Remembering Ralph Shaw
Ralph Shaw was an academic librarian, an educator, and in 1950, the founder of Scarecrow press. He was known as an outspoken guy who forged his career more on the basis of saying what he thought than making friends. I first read about him in Ken Kister’s biography of Eric Moon, which is a great book for learning about the library scene of the mid-20th century. Ralph Shaw’s efforts have inspired me as I have been building up Library Juice Press and Litwin Books along some of the same lines. The barriers to publishing were higher then, and came down most significantly around 1990, when the cost of printing dramatically dropped and many small presses such as mind sprouted up. The way he did it at that time though, as an academic librarian jumping into the scholarly book market, was a method that still applies in my case: operating on extremely low overhead and hustling to find good books that major publisher either miss or don’t want to risk their less-efficient money on. (Don’t read into that that Library Juice Press has lower standards than other publishers in the field.
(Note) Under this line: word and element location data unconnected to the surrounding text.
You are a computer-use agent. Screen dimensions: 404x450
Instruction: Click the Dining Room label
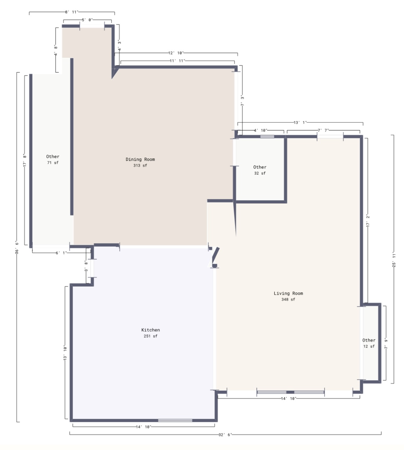(x=140, y=159)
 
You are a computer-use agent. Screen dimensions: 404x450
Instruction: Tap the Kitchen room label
(x=150, y=330)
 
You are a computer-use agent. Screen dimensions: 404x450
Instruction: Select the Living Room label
(x=288, y=293)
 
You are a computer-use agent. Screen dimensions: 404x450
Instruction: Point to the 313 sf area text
(x=140, y=165)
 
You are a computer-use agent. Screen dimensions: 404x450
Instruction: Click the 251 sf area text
(x=150, y=336)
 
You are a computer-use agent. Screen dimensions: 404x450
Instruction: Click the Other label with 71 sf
(x=52, y=156)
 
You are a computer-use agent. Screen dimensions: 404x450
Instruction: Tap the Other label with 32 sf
(x=260, y=167)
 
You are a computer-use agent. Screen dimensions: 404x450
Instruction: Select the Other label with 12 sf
(x=369, y=340)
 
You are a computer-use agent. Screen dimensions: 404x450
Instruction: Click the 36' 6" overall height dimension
(x=17, y=247)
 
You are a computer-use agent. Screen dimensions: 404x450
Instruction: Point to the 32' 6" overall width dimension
(x=225, y=435)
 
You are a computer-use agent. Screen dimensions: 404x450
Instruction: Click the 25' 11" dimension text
(x=394, y=260)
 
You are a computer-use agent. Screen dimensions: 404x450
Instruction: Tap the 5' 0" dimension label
(x=87, y=20)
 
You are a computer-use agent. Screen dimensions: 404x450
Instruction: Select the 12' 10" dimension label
(x=176, y=53)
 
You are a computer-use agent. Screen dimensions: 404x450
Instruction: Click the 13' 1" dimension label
(x=300, y=122)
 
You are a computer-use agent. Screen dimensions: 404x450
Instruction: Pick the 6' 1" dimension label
(x=61, y=253)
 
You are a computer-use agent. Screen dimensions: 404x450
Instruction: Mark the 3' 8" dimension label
(x=86, y=266)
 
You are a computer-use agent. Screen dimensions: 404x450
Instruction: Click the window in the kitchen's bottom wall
(x=175, y=420)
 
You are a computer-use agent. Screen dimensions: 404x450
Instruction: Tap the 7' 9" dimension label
(x=386, y=344)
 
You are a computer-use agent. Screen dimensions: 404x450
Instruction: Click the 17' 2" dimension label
(x=368, y=221)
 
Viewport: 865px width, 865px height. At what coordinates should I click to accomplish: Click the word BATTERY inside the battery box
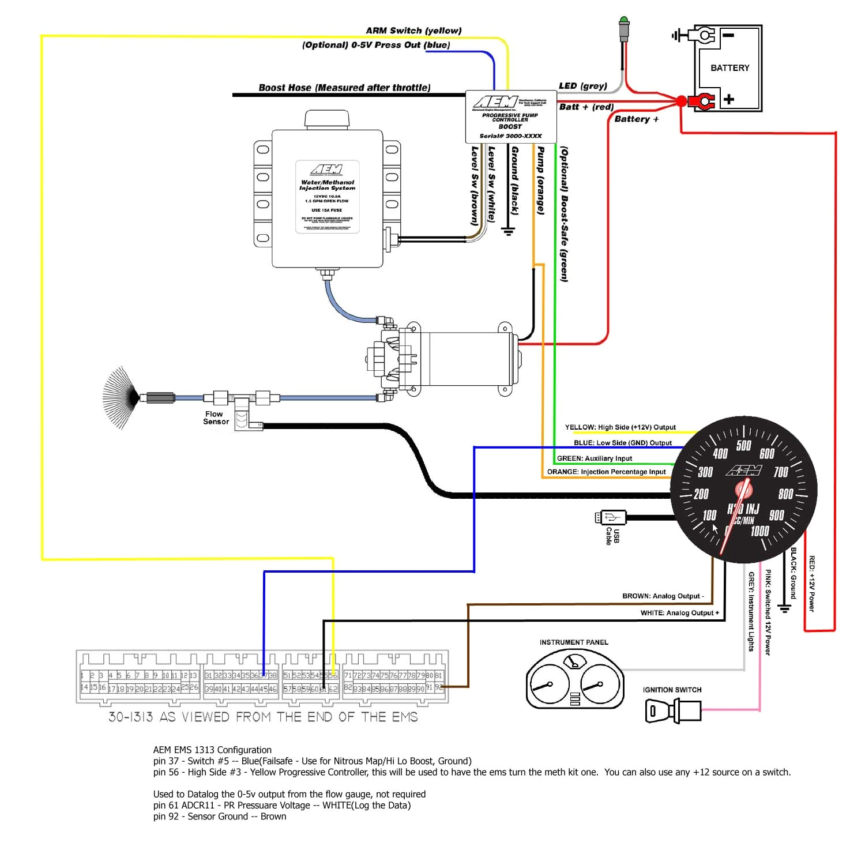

On the contrary, we have directed several projects to better-known publishers over quality concerns, who have taken them on.)
All of this is to introduce a link to an old article that is now freely available on the web: “To Remember Ralph Shaw,” from Current Contents #23, June 5, 1978. I am not sure why the library at U Penn has posted the article, but I’m glad that they did. The article is from Eugene Garfield’s regular column, titled, “Essays of an Information Scientist.” (Eugene Garfield founded ISI.)